One of the first letters in the new prime minister’s in-tray will be from Alan Bishop, CEO of the Creative Industries Federation, demanding a second referendum to save the creative industries.

Writing on behalf of a sector that in 2017 contributed £101.5bn GVA, more than aerospace, automotive, life sciences and oil and gas sectors combined, he says that he will campaign rigorously on behalf of the 2m jobs in the creative industries: “We will continue to stress the extreme damage that would be caused by a no-deal Brexit" Bishop says.

“The free movement of goods, services, capital and people have underpinned the sector’s success, and we urge all the leaders of the UK’s political parties to support a second referendum rather than crash out of the EU.”

He also calls for Johnson’s government to encourage young people to study creative subjects at GCSE and beyond, both at secondary and tertiary level.

Even before Johnson has been able to  form a cabinet, let alone name a chancellor or a culture secretary, Bishop reminds him that Arts Council England figures show has shown that through taxes alone, arts and culture generates £5 for every £1 of public investment, while the BFI has demonstrated that in 2016 £632 million in tax relief seeded £3.16 billion in direct production spend across the UK’s screen industries.

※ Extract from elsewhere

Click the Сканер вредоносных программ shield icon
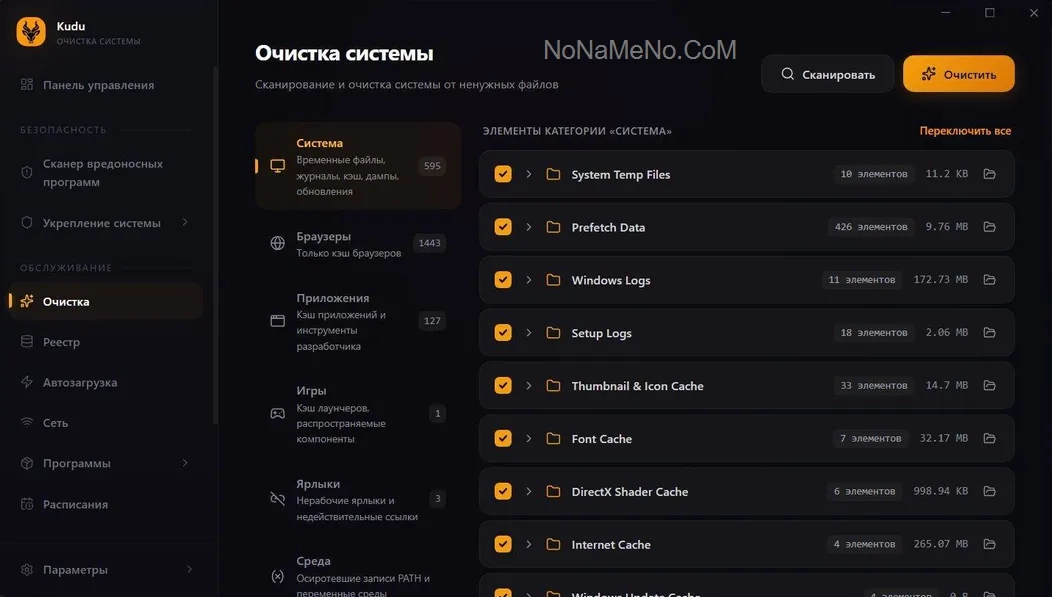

World-renowned for music, performing arts, films, museums and heritage, design and craftsmanship, he says the UK is pre-eminent in competitive marketing and advertising industries, and for the individuality of sectors ranging from fashion to architecture to publishing.

“At this vital time” Bishop writes “we urge you to take advantage of the many opportunities to enable even more impressive success and global impact across the UK’s creative industries.”